» Data lines:
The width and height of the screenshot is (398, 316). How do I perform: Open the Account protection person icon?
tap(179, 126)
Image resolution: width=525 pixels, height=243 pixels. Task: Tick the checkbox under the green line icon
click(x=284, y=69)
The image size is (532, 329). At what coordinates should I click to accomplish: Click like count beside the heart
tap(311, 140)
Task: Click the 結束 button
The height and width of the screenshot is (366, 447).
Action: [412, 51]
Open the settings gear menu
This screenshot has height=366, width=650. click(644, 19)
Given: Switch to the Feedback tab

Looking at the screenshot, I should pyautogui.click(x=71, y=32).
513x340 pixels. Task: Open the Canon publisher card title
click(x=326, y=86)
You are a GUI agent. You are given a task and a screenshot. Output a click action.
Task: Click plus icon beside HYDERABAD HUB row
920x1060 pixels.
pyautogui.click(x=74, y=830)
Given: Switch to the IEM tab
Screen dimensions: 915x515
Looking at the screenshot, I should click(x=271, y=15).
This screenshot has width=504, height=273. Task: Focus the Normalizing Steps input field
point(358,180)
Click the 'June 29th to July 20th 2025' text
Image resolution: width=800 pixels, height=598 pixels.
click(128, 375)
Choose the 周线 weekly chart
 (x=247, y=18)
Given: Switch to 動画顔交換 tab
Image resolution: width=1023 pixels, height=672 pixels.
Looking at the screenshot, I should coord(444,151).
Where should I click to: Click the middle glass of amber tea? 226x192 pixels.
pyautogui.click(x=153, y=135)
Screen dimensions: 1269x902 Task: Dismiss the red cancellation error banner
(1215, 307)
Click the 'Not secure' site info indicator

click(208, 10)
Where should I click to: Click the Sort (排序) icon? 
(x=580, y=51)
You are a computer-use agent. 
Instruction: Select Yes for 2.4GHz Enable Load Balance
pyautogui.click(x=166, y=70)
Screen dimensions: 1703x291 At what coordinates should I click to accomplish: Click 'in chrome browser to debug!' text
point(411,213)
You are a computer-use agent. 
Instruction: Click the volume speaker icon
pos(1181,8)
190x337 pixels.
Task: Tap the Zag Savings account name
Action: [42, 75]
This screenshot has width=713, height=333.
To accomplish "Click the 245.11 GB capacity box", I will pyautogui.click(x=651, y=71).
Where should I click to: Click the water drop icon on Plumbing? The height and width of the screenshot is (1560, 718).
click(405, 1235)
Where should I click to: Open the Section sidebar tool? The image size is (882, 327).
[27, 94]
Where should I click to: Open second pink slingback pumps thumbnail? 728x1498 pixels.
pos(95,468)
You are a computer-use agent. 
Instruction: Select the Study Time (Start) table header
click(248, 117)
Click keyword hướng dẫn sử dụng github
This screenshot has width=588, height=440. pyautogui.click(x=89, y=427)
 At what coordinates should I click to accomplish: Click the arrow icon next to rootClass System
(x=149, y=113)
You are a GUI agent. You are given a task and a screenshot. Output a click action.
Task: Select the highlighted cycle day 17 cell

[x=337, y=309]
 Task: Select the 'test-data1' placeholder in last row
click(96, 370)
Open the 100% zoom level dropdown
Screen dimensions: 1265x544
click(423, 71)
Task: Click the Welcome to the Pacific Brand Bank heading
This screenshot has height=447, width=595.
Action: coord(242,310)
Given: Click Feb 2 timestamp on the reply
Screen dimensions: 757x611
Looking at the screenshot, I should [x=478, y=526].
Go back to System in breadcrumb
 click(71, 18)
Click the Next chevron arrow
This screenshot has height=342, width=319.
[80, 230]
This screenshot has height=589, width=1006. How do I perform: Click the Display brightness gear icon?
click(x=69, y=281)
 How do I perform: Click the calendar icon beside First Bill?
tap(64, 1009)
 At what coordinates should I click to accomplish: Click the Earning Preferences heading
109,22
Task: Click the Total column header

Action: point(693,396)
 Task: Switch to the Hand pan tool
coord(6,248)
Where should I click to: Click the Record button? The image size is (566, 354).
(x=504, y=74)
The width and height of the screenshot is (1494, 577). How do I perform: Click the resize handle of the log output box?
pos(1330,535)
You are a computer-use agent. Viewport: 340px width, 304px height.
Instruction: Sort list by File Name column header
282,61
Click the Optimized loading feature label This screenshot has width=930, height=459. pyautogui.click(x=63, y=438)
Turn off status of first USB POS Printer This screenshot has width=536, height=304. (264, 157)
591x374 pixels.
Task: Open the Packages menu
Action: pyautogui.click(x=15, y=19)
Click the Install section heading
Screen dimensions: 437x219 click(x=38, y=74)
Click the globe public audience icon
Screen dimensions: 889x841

» Work to be completed:
Write out every line of the records above as a numbered list, leaving out the blank lines.

» Task solution:
1. The width and height of the screenshot is (398, 316). How do I perform: Open the Account protection person icon?
2. tap(179, 126)
3. Image resolution: width=525 pixels, height=243 pixels. Task: Tick the checkbox under the green line icon
4. click(x=284, y=69)
5. The image size is (532, 329). At what coordinates should I click to accomplish: Click like count beside the heart
6. tap(311, 140)
7. Task: Click the 結束 button
8. The height and width of the screenshot is (366, 447).
9. Action: [412, 51]
10. Open the settings gear menu
11. This screenshot has height=366, width=650. click(644, 19)
12. Given: Switch to the Feedback tab
13. Looking at the screenshot, I should pyautogui.click(x=71, y=32).
14. 513x340 pixels. Task: Open the Canon publisher card title
15. click(x=326, y=86)
16. You are a GUI agent. You are given a task and a screenshot. Output a click action.
17. Task: Click plus icon beside HYDERABAD HUB row
18. 920x1060 pixels.
19. pyautogui.click(x=74, y=830)
20. Given: Switch to the IEM tab
21. Screen dimensions: 915x515
22. Looking at the screenshot, I should click(x=271, y=15).
23. This screenshot has width=504, height=273. Task: Focus the Normalizing Steps input field
24. point(358,180)
25. Click the 'June 29th to July 20th 2025' text
26. Image resolution: width=800 pixels, height=598 pixels.
27. click(128, 375)
28. Choose the 周线 weekly chart
29.  (x=247, y=18)
30. Given: Switch to 動画顔交換 tab
31. Image resolution: width=1023 pixels, height=672 pixels.
32. Looking at the screenshot, I should coord(444,151).
33. Where should I click to: Click the middle glass of amber tea? 226x192 pixels.
34. pyautogui.click(x=153, y=135)
35. Screen dimensions: 1269x902 Task: Dismiss the red cancellation error banner
36. (1215, 307)
37. Click the 'Not secure' site info indicator
38. click(208, 10)
39. Where should I click to: Click the Sort (排序) icon? 
40. (x=580, y=51)
41. You are a computer-use agent. 
42. Instruction: Select Yes for 2.4GHz Enable Load Balance
43. pyautogui.click(x=166, y=70)
44. Screen dimensions: 1703x291 At what coordinates should I click to accomplish: Click 'in chrome browser to debug!' text
45. point(411,213)
46. You are a computer-use agent. 
47. Instruction: Click the volume speaker icon
48. pos(1181,8)
49. 190x337 pixels.
50. Task: Tap the Zag Savings account name
51. Action: [42, 75]
52. This screenshot has width=713, height=333.
53. To accomplish "Click the 245.11 GB capacity box", I will pyautogui.click(x=651, y=71).
54. Where should I click to: Click the water drop icon on Plumbing? The height and width of the screenshot is (1560, 718).
55. click(405, 1235)
56. Where should I click to: Open the Section sidebar tool? The image size is (882, 327).
57. [27, 94]
58. Where should I click to: Open second pink slingback pumps thumbnail? 728x1498 pixels.
59. pos(95,468)
60. You are a computer-use agent. 
61. Instruction: Select the Study Time (Start) table header
62. click(248, 117)
63. Click keyword hướng dẫn sử dụng github
64. This screenshot has width=588, height=440. pyautogui.click(x=89, y=427)
65.  At what coordinates should I click to accomplish: Click the arrow icon next to rootClass System
66. (x=149, y=113)
67. You are a GUI agent. You are given a task and a screenshot. Output a click action.
68. Task: Select the highlighted cycle day 17 cell
69. [x=337, y=309]
70.  Task: Select the 'test-data1' placeholder in last row
71. click(96, 370)
72. Open the 100% zoom level dropdown
73. Screen dimensions: 1265x544
74. click(423, 71)
75. Task: Click the Welcome to the Pacific Brand Bank heading
76. This screenshot has height=447, width=595.
77. Action: coord(242,310)
78. Given: Click Feb 2 timestamp on the reply
79. Screen dimensions: 757x611
80. Looking at the screenshot, I should [x=478, y=526].
81. Go back to System in breadcrumb
82.  click(71, 18)
83. Click the Next chevron arrow
84. This screenshot has height=342, width=319.
85. [80, 230]
86. This screenshot has height=589, width=1006. How do I perform: Click the Display brightness gear icon?
87. click(x=69, y=281)
88.  How do I perform: Click the calendar icon beside First Bill?
89. tap(64, 1009)
90.  At what coordinates should I click to accomplish: Click the Earning Preferences heading
91. 109,22
92. Task: Click the Total column header
93. Action: point(693,396)
94.  Task: Switch to the Hand pan tool
95. coord(6,248)
96. Where should I click to: Click the Record button? The image size is (566, 354).
97. (x=504, y=74)
98. The width and height of the screenshot is (1494, 577). How do I perform: Click the resize handle of the log output box?
99. pos(1330,535)
100. You are a computer-use agent. Viewport: 340px width, 304px height.
101. Instruction: Sort list by File Name column header
102. 282,61
103. Click the Optimized loading feature label This screenshot has width=930, height=459. pyautogui.click(x=63, y=438)
104. Turn off status of first USB POS Printer This screenshot has width=536, height=304. (264, 157)
105. 591x374 pixels.
106. Task: Open the Packages menu
107. Action: pyautogui.click(x=15, y=19)
108. Click the Install section heading
109. Screen dimensions: 437x219 click(x=38, y=74)
110. Click the globe public audience icon
111. Screen dimensions: 889x841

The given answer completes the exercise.